- ASSIGNMENT -
Extract every entry word for word.

- MATERIAL PROVIDED -
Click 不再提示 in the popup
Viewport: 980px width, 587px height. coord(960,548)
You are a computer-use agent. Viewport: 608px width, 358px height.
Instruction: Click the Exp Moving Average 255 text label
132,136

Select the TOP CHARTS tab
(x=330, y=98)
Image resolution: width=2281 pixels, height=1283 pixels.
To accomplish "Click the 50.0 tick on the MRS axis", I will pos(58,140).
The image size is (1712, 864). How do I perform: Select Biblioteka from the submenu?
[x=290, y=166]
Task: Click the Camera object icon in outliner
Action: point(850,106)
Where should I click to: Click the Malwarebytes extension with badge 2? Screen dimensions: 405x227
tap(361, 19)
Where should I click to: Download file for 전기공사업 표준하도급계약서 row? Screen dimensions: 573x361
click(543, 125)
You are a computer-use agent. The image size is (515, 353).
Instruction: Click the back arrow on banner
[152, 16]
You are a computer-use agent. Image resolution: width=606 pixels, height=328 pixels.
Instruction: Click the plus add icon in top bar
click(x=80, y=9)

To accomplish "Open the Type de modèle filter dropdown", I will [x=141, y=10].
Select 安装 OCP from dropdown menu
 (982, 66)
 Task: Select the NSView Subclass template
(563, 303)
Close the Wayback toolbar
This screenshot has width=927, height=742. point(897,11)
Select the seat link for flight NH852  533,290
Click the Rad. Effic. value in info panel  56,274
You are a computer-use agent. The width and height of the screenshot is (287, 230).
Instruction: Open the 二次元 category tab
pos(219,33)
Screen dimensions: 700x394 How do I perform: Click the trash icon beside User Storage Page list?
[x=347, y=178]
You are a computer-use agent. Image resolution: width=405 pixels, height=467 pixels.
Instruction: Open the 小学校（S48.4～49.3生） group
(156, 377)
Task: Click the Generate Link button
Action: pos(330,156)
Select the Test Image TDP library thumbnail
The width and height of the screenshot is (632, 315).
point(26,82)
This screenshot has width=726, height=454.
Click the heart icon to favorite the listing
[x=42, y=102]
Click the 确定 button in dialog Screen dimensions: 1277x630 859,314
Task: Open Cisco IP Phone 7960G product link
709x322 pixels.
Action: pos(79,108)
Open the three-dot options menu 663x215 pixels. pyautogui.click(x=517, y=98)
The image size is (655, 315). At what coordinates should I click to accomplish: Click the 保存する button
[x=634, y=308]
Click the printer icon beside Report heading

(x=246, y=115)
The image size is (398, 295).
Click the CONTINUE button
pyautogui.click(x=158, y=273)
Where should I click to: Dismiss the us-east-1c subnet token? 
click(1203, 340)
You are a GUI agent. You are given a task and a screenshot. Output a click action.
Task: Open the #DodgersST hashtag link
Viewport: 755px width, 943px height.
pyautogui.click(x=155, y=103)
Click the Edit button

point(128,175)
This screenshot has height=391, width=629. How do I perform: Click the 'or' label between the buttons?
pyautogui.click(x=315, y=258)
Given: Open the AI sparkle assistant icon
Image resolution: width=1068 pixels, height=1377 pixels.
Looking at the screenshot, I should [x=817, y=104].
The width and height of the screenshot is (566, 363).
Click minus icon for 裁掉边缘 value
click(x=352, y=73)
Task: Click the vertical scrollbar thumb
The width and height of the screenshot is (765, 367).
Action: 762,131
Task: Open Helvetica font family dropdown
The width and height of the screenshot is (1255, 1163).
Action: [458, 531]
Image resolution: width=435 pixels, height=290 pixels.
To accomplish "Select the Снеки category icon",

- TASK SOLUTION -
Click 不再提示 in the popup
Viewport: 980px width, 587px height. coord(960,548)
You are a computer-use agent. Viewport: 608px width, 358px height.
Instruction: Click the Exp Moving Average 255 text label
132,136

Select the TOP CHARTS tab
(x=330, y=98)
Image resolution: width=2281 pixels, height=1283 pixels.
To accomplish "Click the 50.0 tick on the MRS axis", I will pos(58,140).
The image size is (1712, 864). How do I perform: Select Biblioteka from the submenu?
[x=290, y=166]
Task: Click the Camera object icon in outliner
Action: point(850,106)
Where should I click to: Click the Malwarebytes extension with badge 2? Screen dimensions: 405x227
tap(361, 19)
Where should I click to: Download file for 전기공사업 표준하도급계약서 row? Screen dimensions: 573x361
click(543, 125)
You are a computer-use agent. The image size is (515, 353).
Instruction: Click the back arrow on banner
[152, 16]
You are a computer-use agent. Image resolution: width=606 pixels, height=328 pixels.
Instruction: Click the plus add icon in top bar
click(x=80, y=9)

To accomplish "Open the Type de modèle filter dropdown", I will [x=141, y=10].
Select 安装 OCP from dropdown menu
 (982, 66)
 Task: Select the NSView Subclass template
(563, 303)
Close the Wayback toolbar
This screenshot has width=927, height=742. point(897,11)
Select the seat link for flight NH852  533,290
Click the Rad. Effic. value in info panel  56,274
You are a computer-use agent. The width and height of the screenshot is (287, 230).
Instruction: Open the 二次元 category tab
pos(219,33)
Screen dimensions: 700x394 How do I perform: Click the trash icon beside User Storage Page list?
[x=347, y=178]
You are a computer-use agent. Image resolution: width=405 pixels, height=467 pixels.
Instruction: Open the 小学校（S48.4～49.3生） group
(156, 377)
Task: Click the Generate Link button
Action: pos(330,156)
Select the Test Image TDP library thumbnail
The width and height of the screenshot is (632, 315).
point(26,82)
This screenshot has width=726, height=454.
Click the heart icon to favorite the listing
[x=42, y=102]
Click the 确定 button in dialog Screen dimensions: 1277x630 859,314
Task: Open Cisco IP Phone 7960G product link
709x322 pixels.
Action: pos(79,108)
Open the three-dot options menu 663x215 pixels. pyautogui.click(x=517, y=98)
The image size is (655, 315). At what coordinates should I click to accomplish: Click the 保存する button
[x=634, y=308]
Click the printer icon beside Report heading

(x=246, y=115)
The image size is (398, 295).
Click the CONTINUE button
pyautogui.click(x=158, y=273)
Where should I click to: Dismiss the us-east-1c subnet token? 
click(1203, 340)
You are a GUI agent. You are given a task and a screenshot. Output a click action.
Task: Open the #DodgersST hashtag link
Viewport: 755px width, 943px height.
pyautogui.click(x=155, y=103)
Click the Edit button

point(128,175)
This screenshot has height=391, width=629. How do I perform: Click the 'or' label between the buttons?
pyautogui.click(x=315, y=258)
Given: Open the AI sparkle assistant icon
Image resolution: width=1068 pixels, height=1377 pixels.
Looking at the screenshot, I should [x=817, y=104].
The width and height of the screenshot is (566, 363).
Click minus icon for 裁掉边缘 value
click(x=352, y=73)
Task: Click the vertical scrollbar thumb
The width and height of the screenshot is (765, 367).
Action: 762,131
Task: Open Helvetica font family dropdown
The width and height of the screenshot is (1255, 1163).
Action: [458, 531]
Image resolution: width=435 pixels, height=290 pixels.
To accomplish "Select the Снеки category icon",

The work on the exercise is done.